Die motorische Entwicklung von Sonderschülern wur­de in einer Längsschittstudie über 2 Jahre untersucht, An der Studie nahmen 38 Sonderschüler teil, die zu Beginn der Untersuchung 8.5 Jahre alt waren. Mit­tels Varianzanalysen kann gezeigt werden, daß nicht nur die kognitive, sondern auch die motorische Lei­stungsfähigkeit von Sonderschülern deutlich unter der von Grundschülern liegt. Dabei sind feinmotori­sche Leistungen, Gesamtkörperkoordination und körperliche Fitness gleichermaßen betroffen. Die Konzentrationsfähigkeit korreliert bedeutsam mit den motorischen Leistungen, dagegen sind die Zu­sammenhänge zwischen motorischen Leistungen und der Intelligenz und dem Wortschatz nicht bedeut­sam.

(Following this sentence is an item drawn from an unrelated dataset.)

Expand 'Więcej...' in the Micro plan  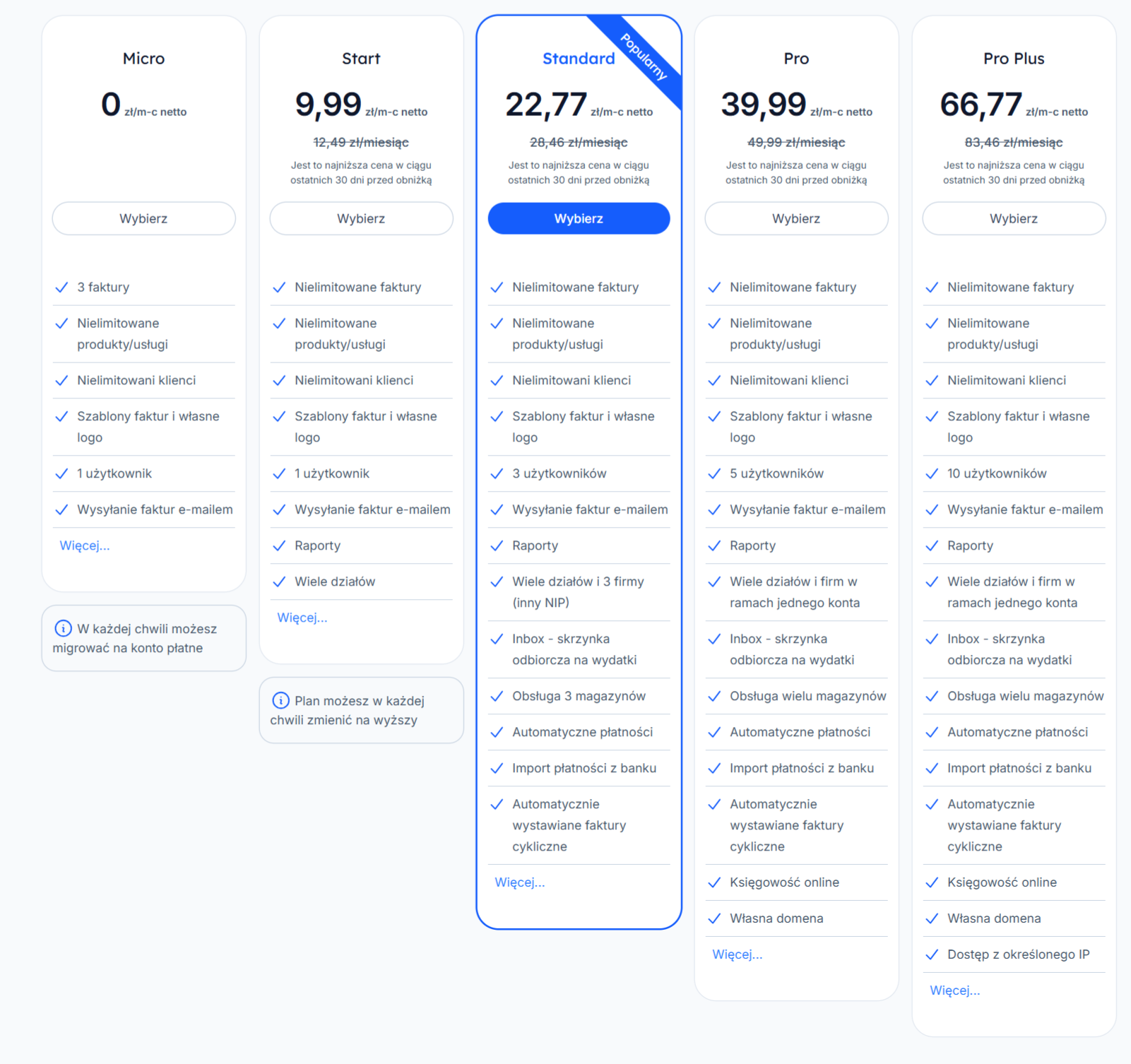tap(84, 545)
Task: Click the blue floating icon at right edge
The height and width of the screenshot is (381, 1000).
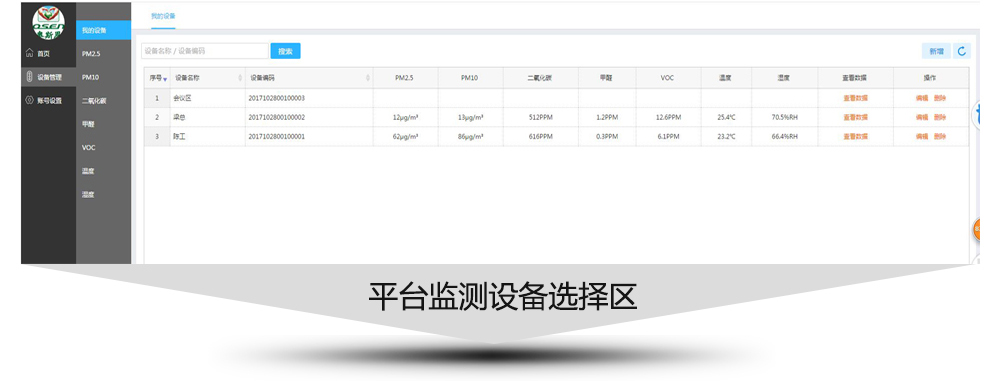Action: tap(976, 116)

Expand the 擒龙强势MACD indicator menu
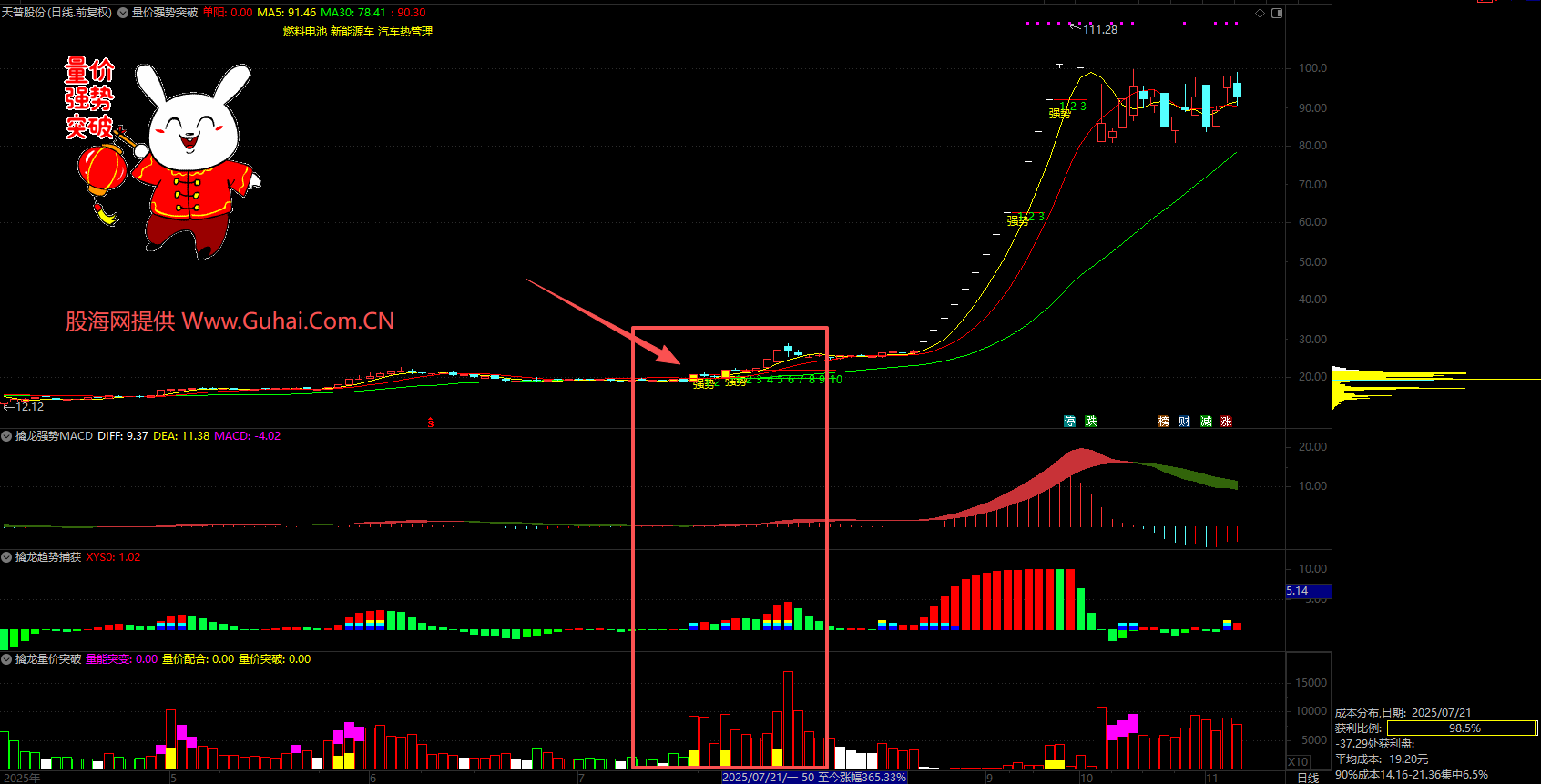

The motor development of special-school pupils was investigated by means of a two-year longitudinal study. 38 pupils aged 8.5 years at the beginning par­ticipated in this study. Using analyses of variance it can be shown that not only cognitive performance but also motor performance of special pupils is sig­nificantly inferior to that of normal pupils. This ap­plies to fine motor skills, body coordination and physical fitness. Performance in concentration tasks is positively and significantly correlated with motor performance, the association of motor performance with intelligence and vocabulary, however, is not re­lated.

Problemstellung

Seit längerem ist bekannt, daß lernbe­hinderte Kinder nicht nur in ihrer kogni­tiven Leistungsfähigkeit, sondern auch in ihren motorischen Leistungen Nicht­behinderten unterlegen sind. Dies gilt für Leistungen, die in hohem Maße Ko­ordination oder Gleichgewicht beanspru­chen, aber auch für die allgemeine kör­perliche Leistungsfähigkeit(vgl. Rarick 1973, 231240; Singer 1980, 237 f.). Auch bei feinmotorischen Aufgaben zei­gen Lernbehinderte schlechtere Leistun­gen(Rarick 1973, 252); ebenfalls ist die Reaktionszeit verlangsamt, während die Reflexe, z.B. der Patellarsehnenreflex, nicht betroffen sind(vgl. Rarick 1973, 228f.).

Woschkind 1967 fand signifikant niedri­gere Leistungen bei 10jährigen Hilfsschü­lern(N= 50) gegenüber gleichaltrigen Volksschülern(N= 50) mit der Lincoln­Oseretzky-Motor-Development-Scale.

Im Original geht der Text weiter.